The church I go to went over some of Jonah this past week, and the questions asked have been difficult to answer. the overall message discussed how we try to contain God by not wanting him to control certain areas of our lives. So then we were asked 3 questions:
- What areas do I not want God to be a part of?
- What do I do to escape thinking of His will?
- What am I doing to change that?
What areas do I not want God to be a part of?
This is such a hard question. Not because I don’t have an answer, but because I do have an answer… and I hate that. I wish I could say that I want Him in every area of my life, but I am realizing that I am unhappy when He shows up in a particular place.
My life plan.
I do not want to give up my ideas, and dreams, of what I want my life to look like. I want to look successful at work with a job that has an impressive title. I want to adopt children. I want to own a house.
These things are not bad things to want, so I tend to ask “Why can’t I have this?”. This leads to me thinking about other things that were good that I wanted, that I still don’t have answers for. I wanted to be a missionary, I wanted to stay single, I wanted….
Then I started thinking, “Maybe I should ask why I feel like I need these things.”
What if I change the question from “why can’t I have __?” to:
What if I stay a receptionist for decades?
What if we don’t adopt?
What if we don’t buy a house?
What if my life seems small and insignificant to the world?
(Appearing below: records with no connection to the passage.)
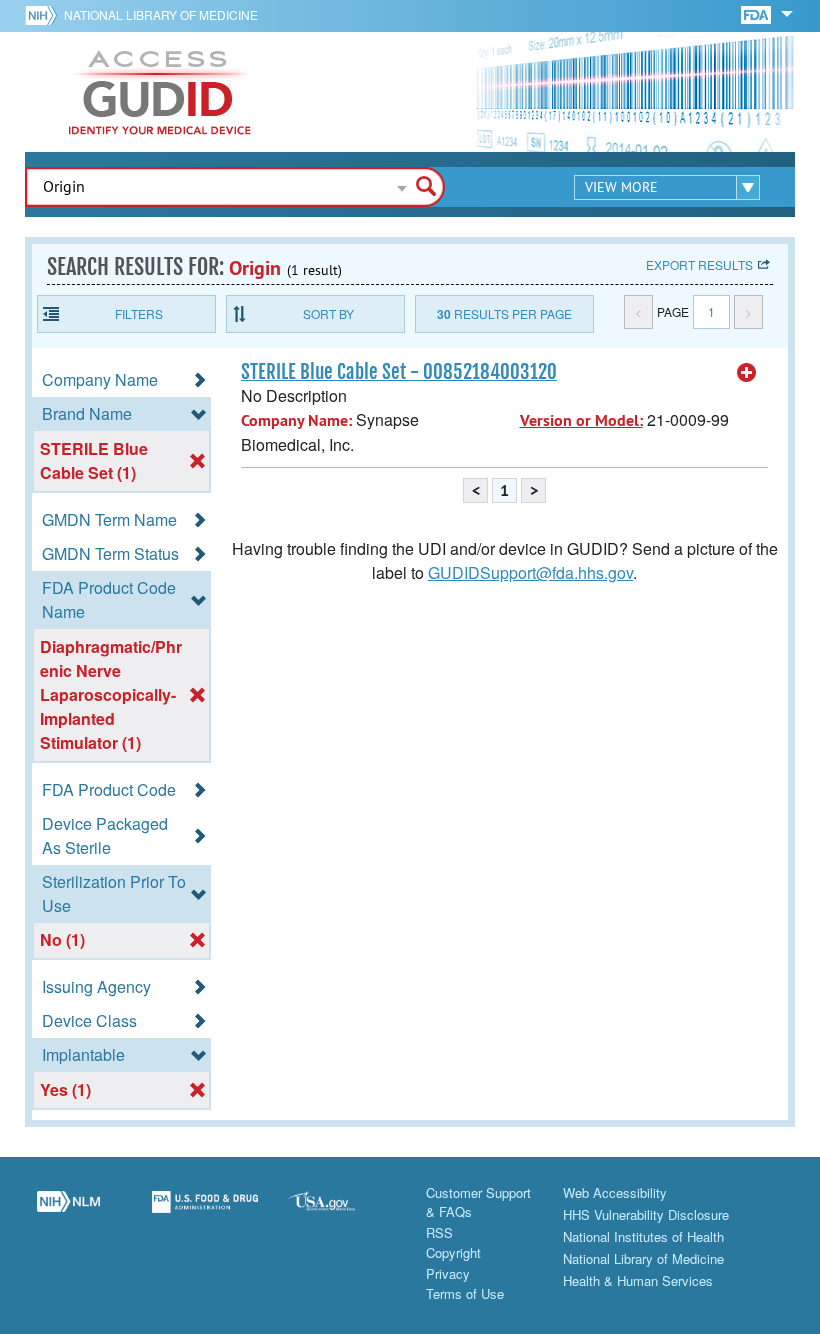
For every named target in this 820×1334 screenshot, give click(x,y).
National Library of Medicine (161, 14)
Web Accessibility (615, 1192)
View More (621, 187)
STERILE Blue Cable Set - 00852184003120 (399, 372)
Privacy (448, 1273)
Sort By (328, 313)
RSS (439, 1232)
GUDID (160, 92)
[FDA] (757, 13)
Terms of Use (465, 1293)
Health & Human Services (638, 1280)
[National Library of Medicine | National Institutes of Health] (68, 1213)
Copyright (453, 1252)
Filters (139, 313)
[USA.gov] (341, 1213)
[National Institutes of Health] (44, 15)
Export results (699, 264)
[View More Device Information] (747, 373)
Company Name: (296, 420)
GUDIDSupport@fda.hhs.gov (530, 572)
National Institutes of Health (643, 1236)
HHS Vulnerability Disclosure (646, 1214)
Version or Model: (581, 420)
Will Christ still be enough for me?
Honestly, the answer is gross right now. The answer is no. It doesn’t feel like it is enough. That leads to the question of “Why do I think I need these things to be fulfilled?”. If I am not fulfilled in Christ, then I am searching for other things to help with that. I don’t need any of these things, they are all desires I have. They are things that I have told myself I deserve because they are good things, and doesn’t God want me to have good things?
More than anything, God wants to be glorified through His will.
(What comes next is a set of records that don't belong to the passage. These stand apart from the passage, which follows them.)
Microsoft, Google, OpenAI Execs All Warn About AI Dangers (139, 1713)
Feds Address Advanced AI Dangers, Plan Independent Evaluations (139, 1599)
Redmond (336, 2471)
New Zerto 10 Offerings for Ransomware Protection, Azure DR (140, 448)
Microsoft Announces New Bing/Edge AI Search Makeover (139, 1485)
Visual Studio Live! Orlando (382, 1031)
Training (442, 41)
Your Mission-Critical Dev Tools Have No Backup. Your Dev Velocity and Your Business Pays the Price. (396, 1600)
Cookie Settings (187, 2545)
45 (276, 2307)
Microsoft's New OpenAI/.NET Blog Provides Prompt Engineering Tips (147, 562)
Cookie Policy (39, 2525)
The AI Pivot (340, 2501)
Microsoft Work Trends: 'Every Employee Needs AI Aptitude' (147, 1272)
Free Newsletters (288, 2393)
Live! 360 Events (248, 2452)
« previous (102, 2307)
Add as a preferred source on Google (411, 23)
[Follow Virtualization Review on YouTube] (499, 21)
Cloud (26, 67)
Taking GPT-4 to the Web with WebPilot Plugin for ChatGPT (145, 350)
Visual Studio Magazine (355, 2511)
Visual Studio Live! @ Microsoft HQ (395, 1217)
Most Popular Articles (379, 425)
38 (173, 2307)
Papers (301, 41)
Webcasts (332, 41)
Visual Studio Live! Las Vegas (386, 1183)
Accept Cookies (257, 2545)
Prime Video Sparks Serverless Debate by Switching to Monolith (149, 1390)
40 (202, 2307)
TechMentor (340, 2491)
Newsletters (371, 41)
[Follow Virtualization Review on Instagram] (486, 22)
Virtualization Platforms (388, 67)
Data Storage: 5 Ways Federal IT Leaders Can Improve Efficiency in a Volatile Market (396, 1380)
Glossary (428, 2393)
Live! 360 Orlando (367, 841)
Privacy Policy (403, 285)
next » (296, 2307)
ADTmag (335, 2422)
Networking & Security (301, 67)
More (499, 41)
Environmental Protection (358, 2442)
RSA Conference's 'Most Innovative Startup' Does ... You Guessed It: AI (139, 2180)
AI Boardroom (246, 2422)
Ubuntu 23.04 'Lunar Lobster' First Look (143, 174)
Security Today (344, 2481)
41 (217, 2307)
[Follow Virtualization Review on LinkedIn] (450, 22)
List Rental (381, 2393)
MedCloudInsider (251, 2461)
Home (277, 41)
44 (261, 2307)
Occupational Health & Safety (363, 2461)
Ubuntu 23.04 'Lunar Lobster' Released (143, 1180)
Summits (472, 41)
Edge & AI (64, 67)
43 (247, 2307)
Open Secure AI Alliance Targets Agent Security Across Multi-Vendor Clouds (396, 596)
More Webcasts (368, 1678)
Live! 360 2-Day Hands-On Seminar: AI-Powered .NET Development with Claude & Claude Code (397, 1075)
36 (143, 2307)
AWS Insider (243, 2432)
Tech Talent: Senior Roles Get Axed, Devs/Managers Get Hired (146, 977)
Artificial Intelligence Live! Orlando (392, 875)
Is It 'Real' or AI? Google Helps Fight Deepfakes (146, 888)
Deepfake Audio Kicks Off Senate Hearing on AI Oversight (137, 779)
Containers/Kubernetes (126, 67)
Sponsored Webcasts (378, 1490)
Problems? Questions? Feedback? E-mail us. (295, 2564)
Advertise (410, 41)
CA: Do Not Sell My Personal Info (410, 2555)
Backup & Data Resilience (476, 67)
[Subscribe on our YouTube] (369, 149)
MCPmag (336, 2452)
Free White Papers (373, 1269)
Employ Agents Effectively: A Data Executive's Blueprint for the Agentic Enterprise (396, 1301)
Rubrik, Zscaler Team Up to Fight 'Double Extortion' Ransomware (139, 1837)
My desires have little to do with that.
So how can I shift this thinking? I think that I have to ask myself two questions:
What do I do to escape thinking of His will vs my own?
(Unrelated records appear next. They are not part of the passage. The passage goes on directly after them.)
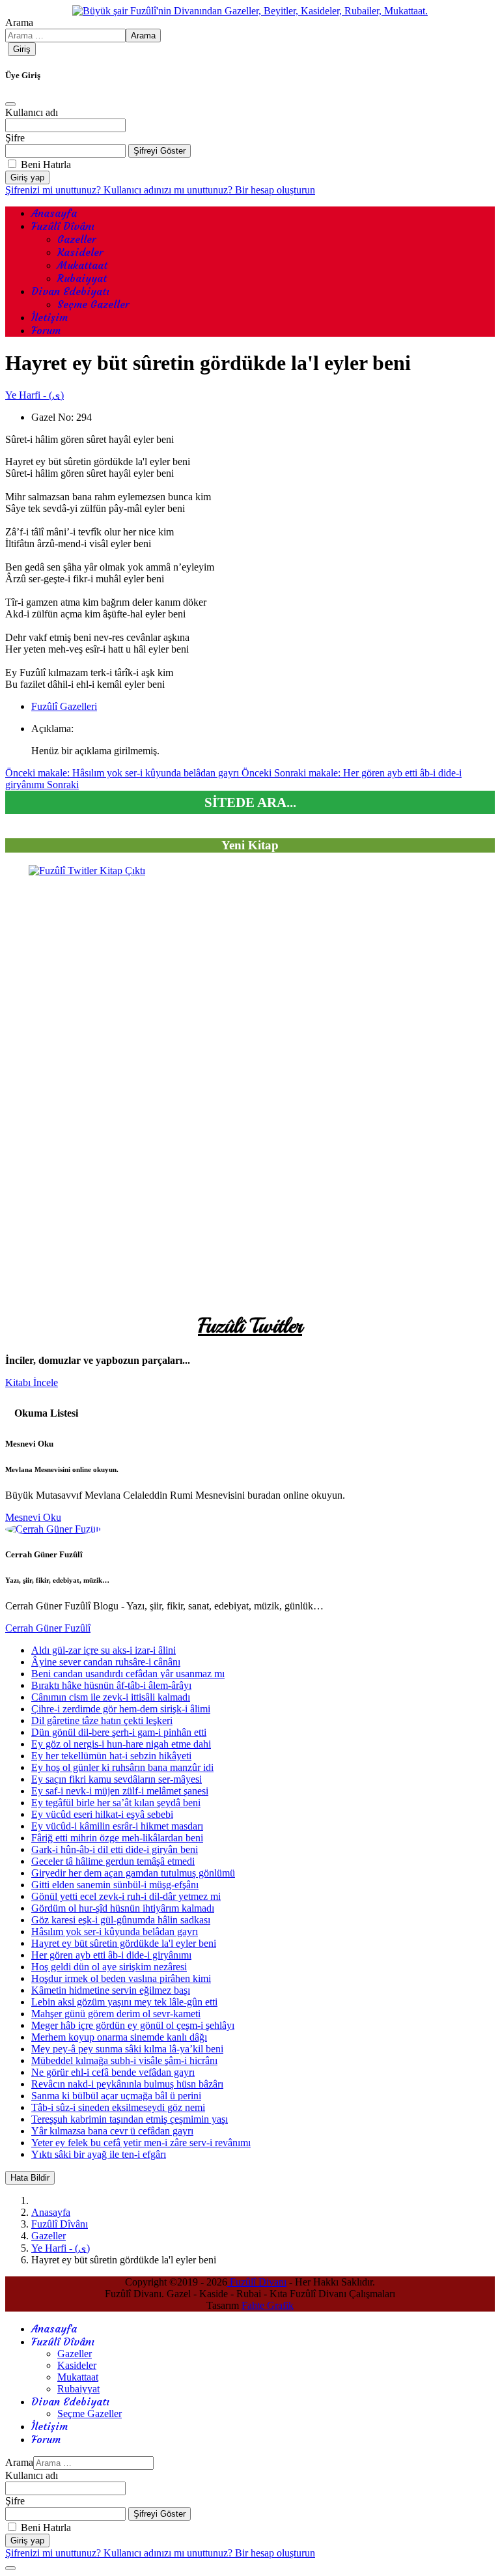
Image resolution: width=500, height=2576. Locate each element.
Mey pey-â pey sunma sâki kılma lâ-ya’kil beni (127, 2048)
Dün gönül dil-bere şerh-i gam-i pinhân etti (118, 1732)
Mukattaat (82, 265)
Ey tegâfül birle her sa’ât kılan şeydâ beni (116, 1802)
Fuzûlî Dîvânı (62, 226)
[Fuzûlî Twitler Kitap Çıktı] (250, 1086)
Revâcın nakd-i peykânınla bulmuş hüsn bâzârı (127, 2083)
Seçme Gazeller (93, 304)
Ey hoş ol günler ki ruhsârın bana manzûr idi (122, 1767)
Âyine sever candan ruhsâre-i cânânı (105, 1661)
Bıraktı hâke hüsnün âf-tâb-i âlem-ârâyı (111, 1685)
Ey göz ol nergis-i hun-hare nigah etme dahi (121, 1743)
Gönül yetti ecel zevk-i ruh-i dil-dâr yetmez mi (126, 1896)
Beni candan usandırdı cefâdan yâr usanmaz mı (128, 1673)
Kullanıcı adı (31, 112)
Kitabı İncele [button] (31, 1382)
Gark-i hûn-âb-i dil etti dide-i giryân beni (114, 1849)
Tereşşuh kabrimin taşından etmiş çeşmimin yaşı (129, 2119)
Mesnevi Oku (33, 1517)
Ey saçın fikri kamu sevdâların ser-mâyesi (116, 1779)
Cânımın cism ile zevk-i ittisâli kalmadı (110, 1697)
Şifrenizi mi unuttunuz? (54, 189)
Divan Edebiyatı (70, 291)
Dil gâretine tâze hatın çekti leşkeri (102, 1720)
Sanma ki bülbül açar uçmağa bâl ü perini (116, 2095)
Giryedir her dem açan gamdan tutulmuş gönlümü (133, 1872)
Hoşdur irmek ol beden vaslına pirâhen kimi (121, 1978)
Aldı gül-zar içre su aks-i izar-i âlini (103, 1650)
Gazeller (76, 239)
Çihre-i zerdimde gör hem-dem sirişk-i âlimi (120, 1708)
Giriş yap (27, 177)
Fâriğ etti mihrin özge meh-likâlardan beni (117, 1837)
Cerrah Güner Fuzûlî (47, 1628)
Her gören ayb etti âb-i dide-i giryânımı (111, 1954)
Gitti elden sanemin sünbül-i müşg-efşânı (115, 1884)
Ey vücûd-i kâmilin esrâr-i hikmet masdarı (117, 1826)
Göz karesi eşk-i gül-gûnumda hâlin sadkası (120, 1919)
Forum (46, 330)
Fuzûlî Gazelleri (64, 706)
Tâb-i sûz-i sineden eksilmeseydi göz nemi (118, 2107)
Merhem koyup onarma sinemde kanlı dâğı (119, 2037)
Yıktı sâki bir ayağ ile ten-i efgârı (98, 2154)
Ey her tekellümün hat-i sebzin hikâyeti (111, 1755)
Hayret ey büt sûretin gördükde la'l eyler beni (123, 1943)
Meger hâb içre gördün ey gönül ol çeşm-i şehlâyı (132, 2025)
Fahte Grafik (268, 2305)
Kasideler (80, 252)
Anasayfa (54, 212)
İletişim (49, 317)
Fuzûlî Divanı (256, 2281)
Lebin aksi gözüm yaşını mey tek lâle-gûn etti (124, 2001)
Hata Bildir (29, 2178)
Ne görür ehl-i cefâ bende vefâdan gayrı (113, 2072)
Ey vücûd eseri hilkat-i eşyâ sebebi (102, 1814)
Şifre (15, 137)
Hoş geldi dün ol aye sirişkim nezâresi (109, 1966)
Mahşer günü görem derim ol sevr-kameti (116, 2013)
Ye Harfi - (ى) (34, 395)
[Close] (10, 104)
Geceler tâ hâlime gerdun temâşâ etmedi (113, 1861)
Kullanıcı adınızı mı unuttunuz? (169, 189)
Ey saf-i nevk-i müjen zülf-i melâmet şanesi (119, 1790)
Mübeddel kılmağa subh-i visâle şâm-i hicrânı (124, 2060)
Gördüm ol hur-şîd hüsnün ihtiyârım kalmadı (122, 1908)
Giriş (22, 49)
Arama (19, 22)
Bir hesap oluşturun (275, 189)
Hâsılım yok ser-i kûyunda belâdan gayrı (114, 1931)
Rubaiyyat (82, 278)
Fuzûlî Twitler (250, 1326)
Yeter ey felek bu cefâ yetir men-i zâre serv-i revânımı (141, 2142)
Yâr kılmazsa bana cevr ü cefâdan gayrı (112, 2130)
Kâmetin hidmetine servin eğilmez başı (110, 1990)
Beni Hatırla (46, 164)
To escape the thoughts of “maybe what I want isn’t what God wants for me”, I watch The Office on repeat while vegging out on the couch. I don’t like to practice or train or work hard, so sitting in front of the TV is perfect for escaping any other responsibility or deep thought.
What am I doing to change that?
For the next 40 days, I am giving up watching TV.
Eliminating these escape mechanisms, according to the idea of Lent, is supposed to steer my thinking to God, rather than myself.
I am praying that this season will be a time of repentence, healing, and renewal in contentment in Christ. I am praying that I will be able to give up these things if asked, and that I would not cling tighter to them.